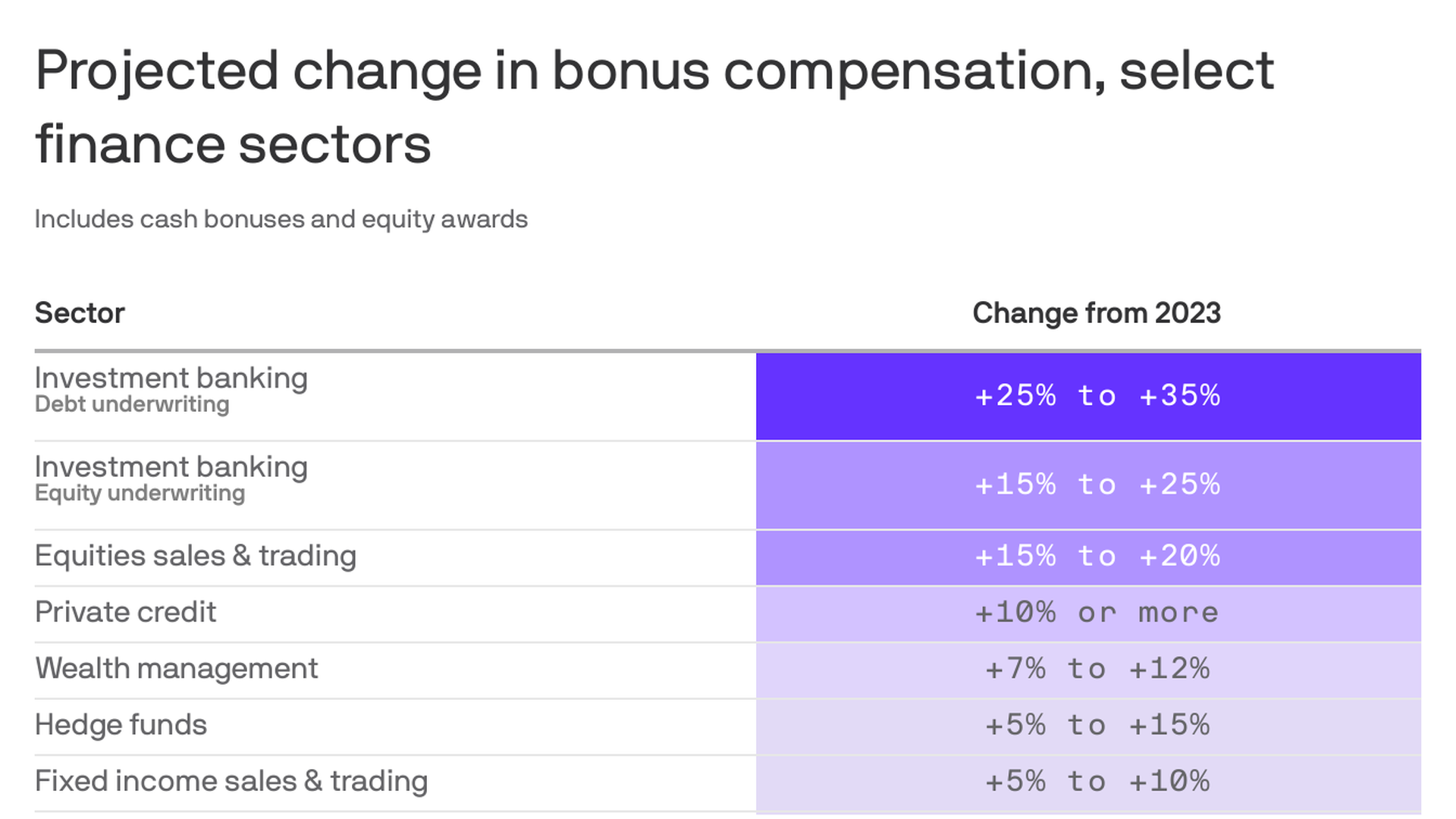Click the +5% to +15% cell

[1097, 725]
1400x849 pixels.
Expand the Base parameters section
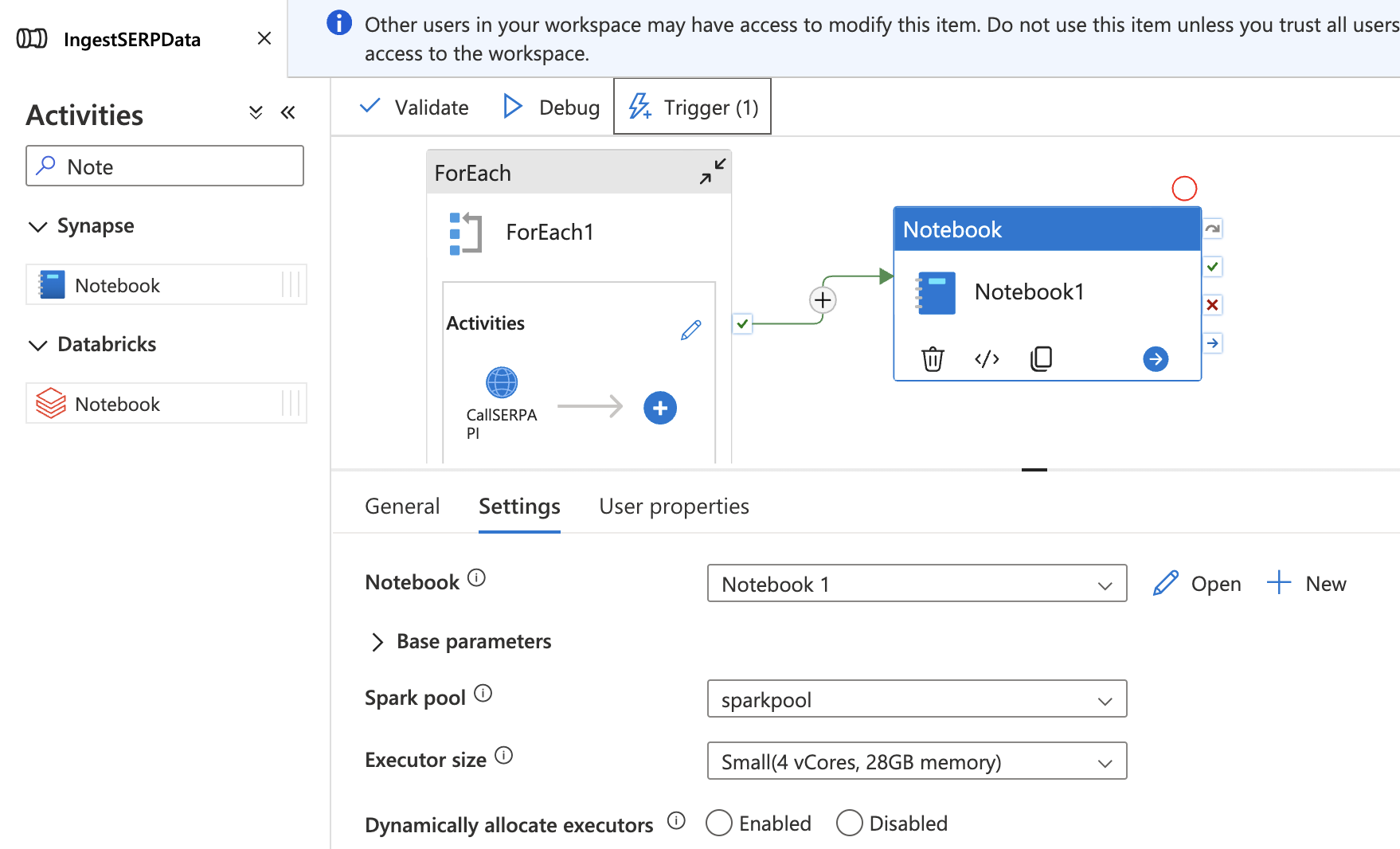coord(377,642)
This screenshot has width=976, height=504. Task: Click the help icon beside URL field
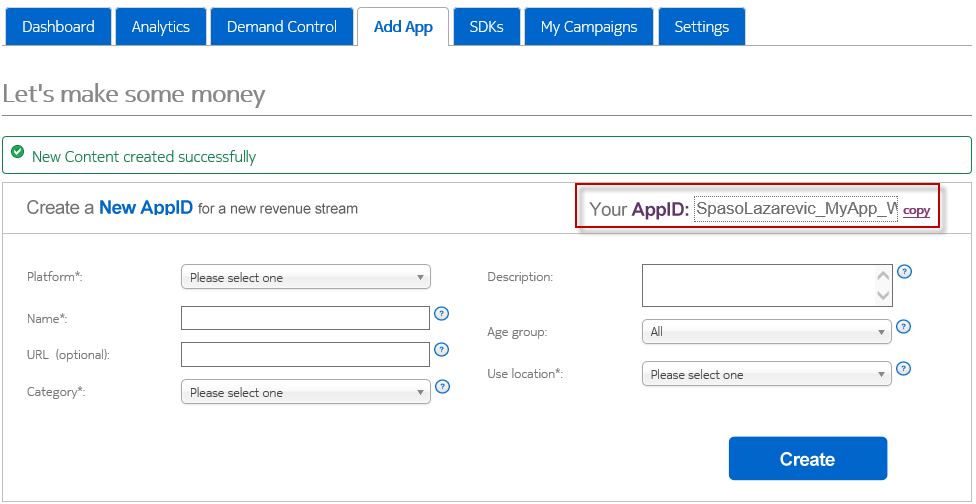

#####

[What you have to do] Reproduce all of the lines above verbatim, leaving out the pictures.

[Answer to the exercise]
Click the +5% to +15% cell

[1097, 725]
1400x849 pixels.
Expand the Base parameters section
coord(377,642)
This screenshot has width=976, height=504. Task: Click the help icon beside URL field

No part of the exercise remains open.